TASK TO CARRY OUT: What you return should match every record exactly, with the images removed.

DATA FOR THIS EXERCISE:

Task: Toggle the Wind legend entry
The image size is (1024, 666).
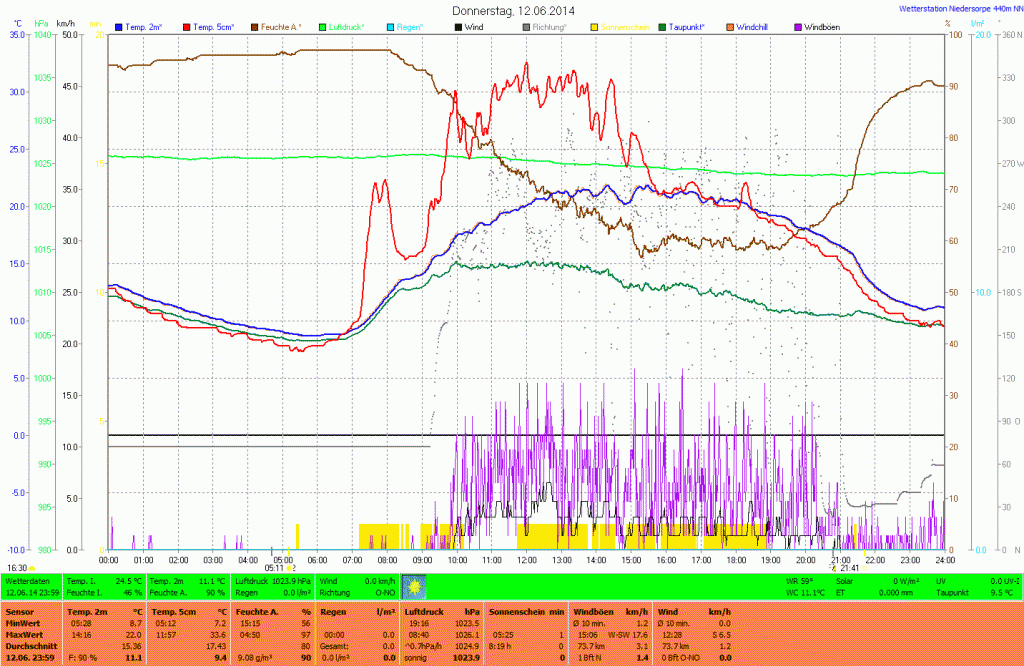Action: click(472, 27)
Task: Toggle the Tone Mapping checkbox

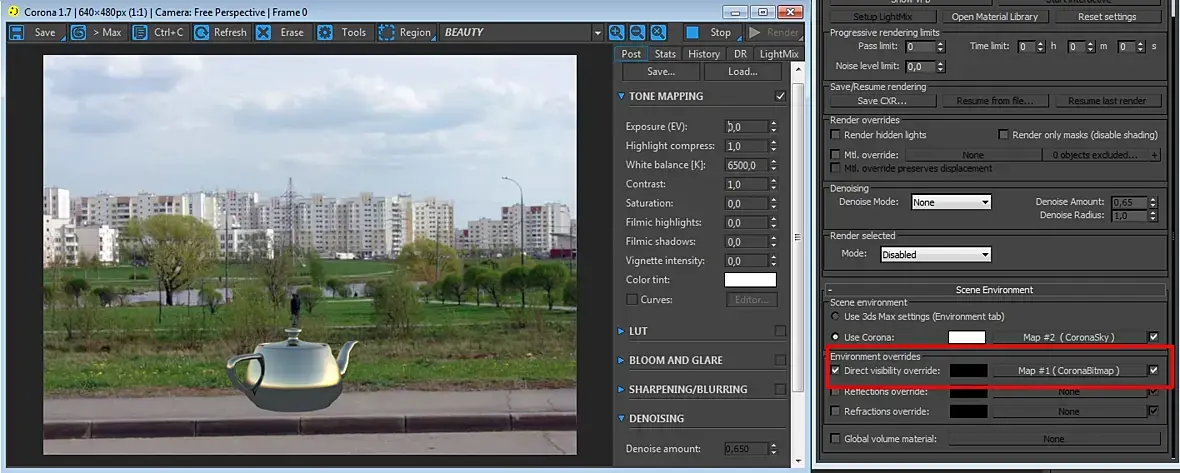Action: (780, 96)
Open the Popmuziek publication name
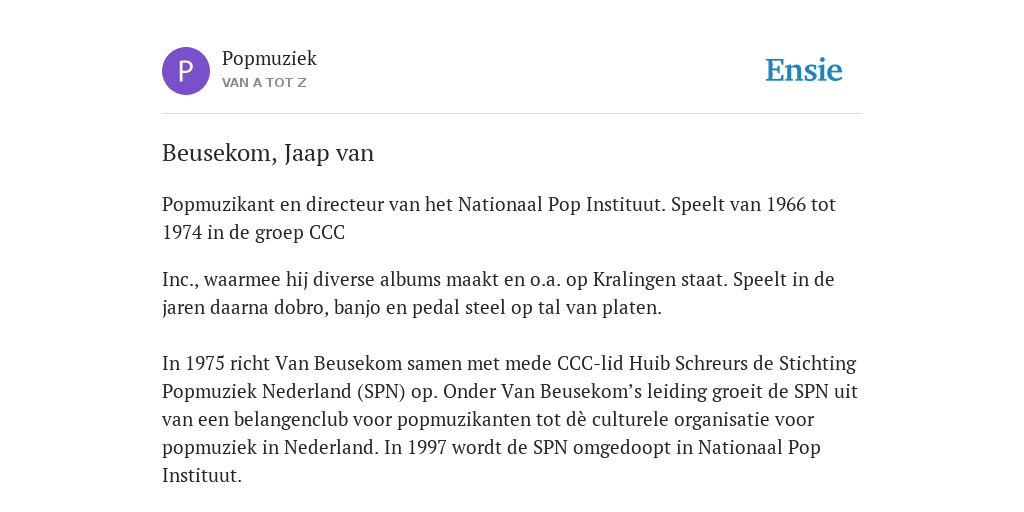 (269, 59)
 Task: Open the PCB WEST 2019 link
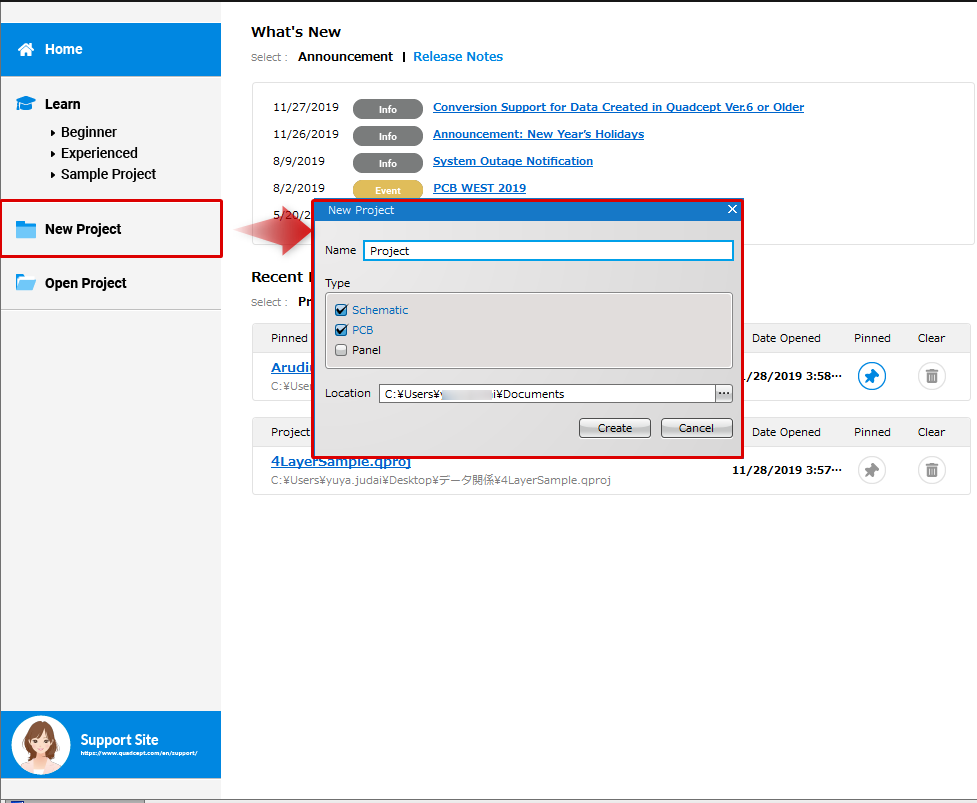click(x=479, y=188)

EXPECTED ANSWER:
Task: Toggle the Wind legend entry
The image size is (1024, 666).
Action: click(472, 27)
Task: Toggle the Tone Mapping checkbox

Action: (780, 96)
Open the Popmuziek publication name
 (269, 59)
 Task: Open the PCB WEST 2019 link
click(x=479, y=188)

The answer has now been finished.